Слышу иногда, как наши украинцы, живущие у нас в городе, тоже разговаривают между собой и так вот, совершенно не меняя интонации: «Там у нас опять сирены были в городе, а вот у него родителей расстреляли». И всё это в каком-то таком бытовом потоке. Про пособия там, про ещё что-то они говорят — вот так же, не меняя интонации, про эти же вещи. Я думаю: кошмар какой-то. Но с другой стороны, это, ну, вот защитная реакция — психика адаптируется к каким-то непереносимым условиям. Да, вопрос был, когда закончится война. Я не знаю, когда она закончится в нас — это вообще никогда, наверное.

Что ждёт Россию?

— Мне не хочется сидеть как такая, не знаю, какая-то чёрная пророчица и говорить: «Вижу тьму и ничего, кроме этого». Но я не вижу ничего хорошего. Я очень пытаюсь это увидеть, почувствовать хоть, ну, какой-то лучик надежды, но у меня один вариант страшнее другого. Ничего хорошего я не вижу, к сожалению. Я больше хотела, чтобы мне кто-нибудь сказал, что нет, есть надежда, будет по-другому.

Чего вы боитесь?

— Ну, вот за маму боюсь очень.
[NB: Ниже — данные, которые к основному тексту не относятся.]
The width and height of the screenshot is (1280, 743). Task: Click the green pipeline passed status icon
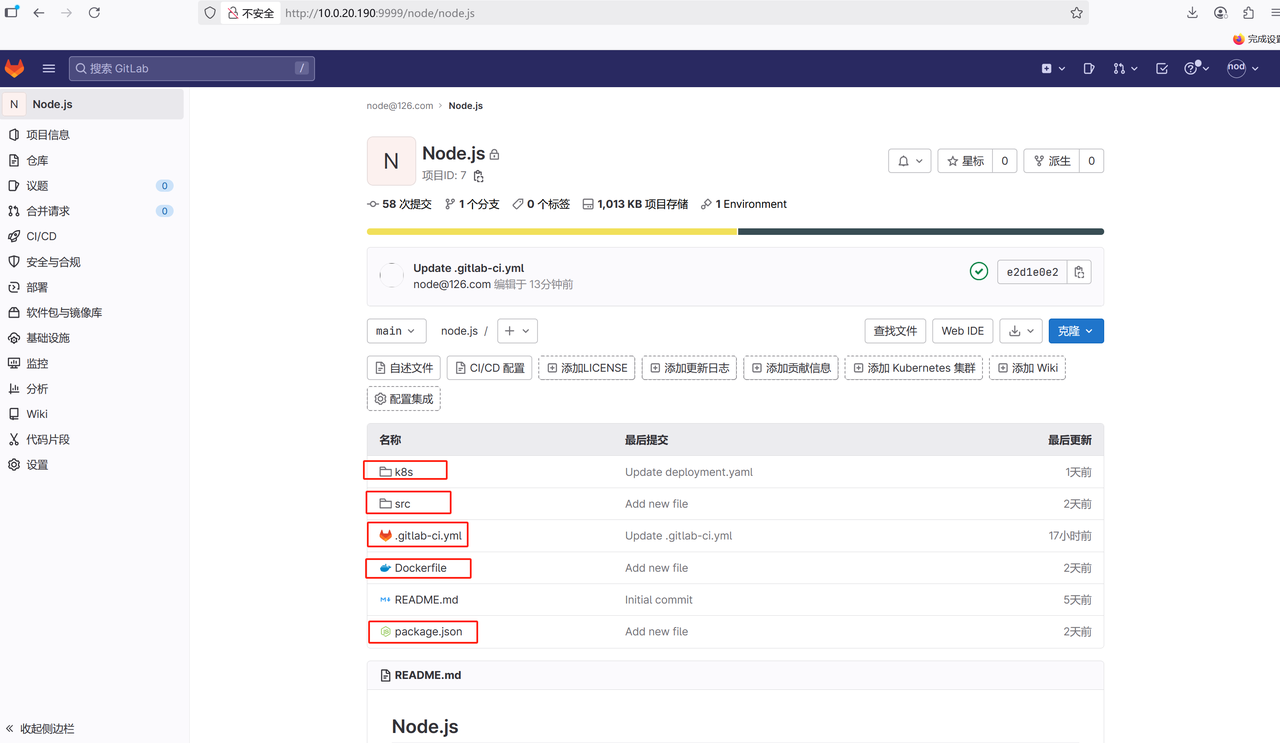(x=979, y=272)
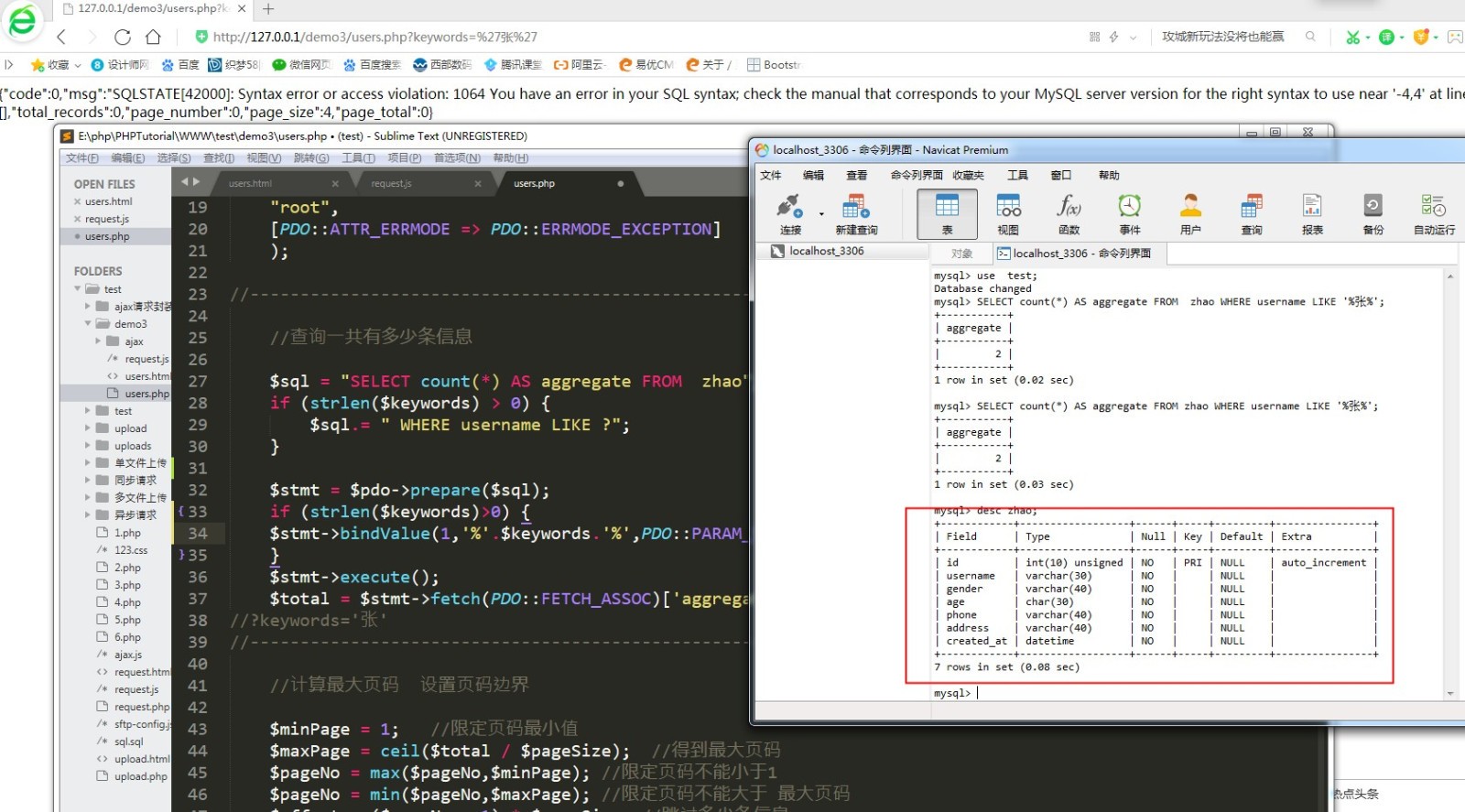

Если на каком-то глобальном уровне, то, ну, боюсь, что в России какая-то начнётся гражданская война, предположим, какой-то дикий беспредел. Мне часто снятся какие-то кошмары про Россию, где она превратилась вот в какое-то совершенно невозможное место, где правят какие-то банды безумных людей, вернувшихся с фронта и вооружённых, и совершенно без всяких моральных ограничителей. Но когда в России жила, боялась в тюрьму попасть, я не буду скрывать. У меня ощущение, что я заперта, оно просто невыносимо. Ни в каком виде — я сошла бы с ума там точно.

Что даёт вам надежду?

— Меня поддерживает знание о том, что я очень живучая, что я выживу, что я адаптируюсь. Германия так Германия, немецкий так немецкий — я смогу. Ну, вот это меня поддерживает, я знаю. И это, собственно, если так подумать, то даёт надежду и для России, потому что мы вообще очень живучий народ. Мы через такое вообще говнище прошли и всё равно выжили, и можем выживать в любых условиях. Это то, чего, например, вот в Германии этой вот какой-то изворотливой выживаемости гораздо меньше. Это наша сильная сторона.
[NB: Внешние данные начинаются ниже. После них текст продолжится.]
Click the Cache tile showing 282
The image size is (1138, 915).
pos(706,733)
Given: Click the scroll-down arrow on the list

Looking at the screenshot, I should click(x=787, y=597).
Я когда это поняла, мне стало как-то попроще с собственной идентичностью. Это были такие упражнения у нас, где на курсах про ценности, что вот напишите ценности своей страны, напишите ценности Германии. Я понимаю, что вот ценности Германии — это да, а ценности моей страны… Я там ни одной позитивной не могу найти, ни одной какой-то, с которой я могу сама себя ассоциировать.
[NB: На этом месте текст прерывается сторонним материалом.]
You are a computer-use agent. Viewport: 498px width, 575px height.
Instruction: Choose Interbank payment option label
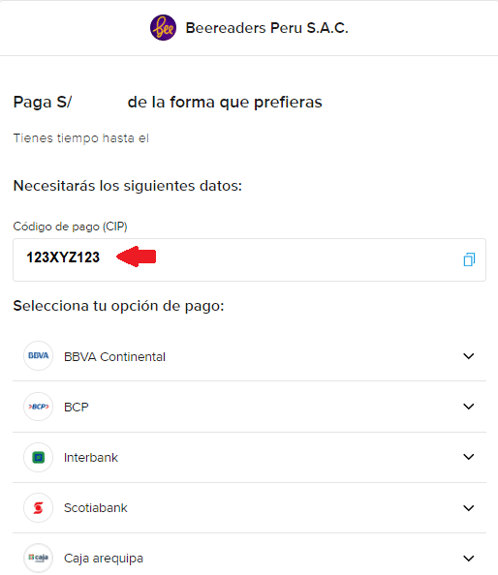point(91,458)
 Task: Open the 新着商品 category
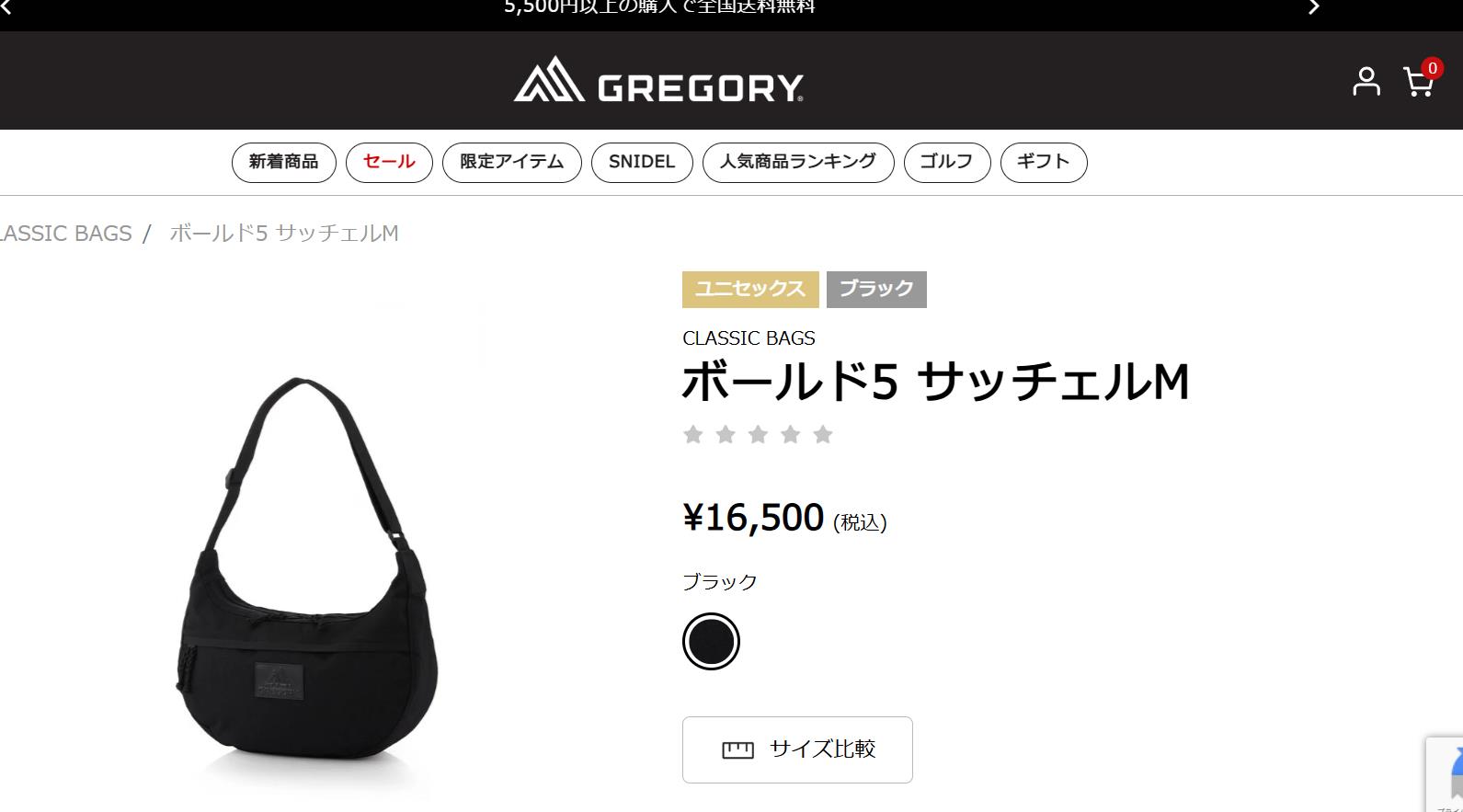[x=284, y=163]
А потом я, ну, вот про эту живучесть стала думать, про умение приспособиться и как-то найти лазейки: какой асфальт тебе ни закатали, ты всё равно там прорастёшь, как одуванчик. И вот это есть. И когда я про это думаю, мне как-то становится легче.

Вернётесь в Россию?

— Должно очень много измениться, чтобы это стало возможным. И у меня нет пока никаких вот надежд на то, что это изменится в ближайшее время. Но мне всё время это снится, что вот я в России, что это возможно. У меня вся ностальгия как-то она во сны перешла. Я себе, видимо, здесь в реальности не даю на этом концентрироваться, потому что есть другие задачи по адаптации как раз. А во сне я всё время в России.

О чём мечтаете?

— Чтобы война кончилась и чтобы она кончилась справедливым образом. Это именно мечта — это не надежда, да? Потому что надежды на это всё меньше и меньше, и практически нет. Но было бы классно, если бы это так кончилось. О, я вообще мечтала бы, чтобы это кончилось как вот Вторая мировая для Германии: чтобы был трибунал, чтобы все виновные получили там своё, чтобы были репарации. Не знаю, мечтаю поехать на Украину восстанавливать какой-нибудь разрушенный город, не знаю, что-нибудь такое, но это всё именно мечты, это всё какая-то бесконечно далёкая от реальности картинка.

Ну да, мы тут недавно с какими-то немцами общались, и они подняли тост за то, что в следующий раз мы встретимся в Москве. Я говорю: «Ну, это мечта». Они такие: «Ну, muss man träumen». Ну да, ладно.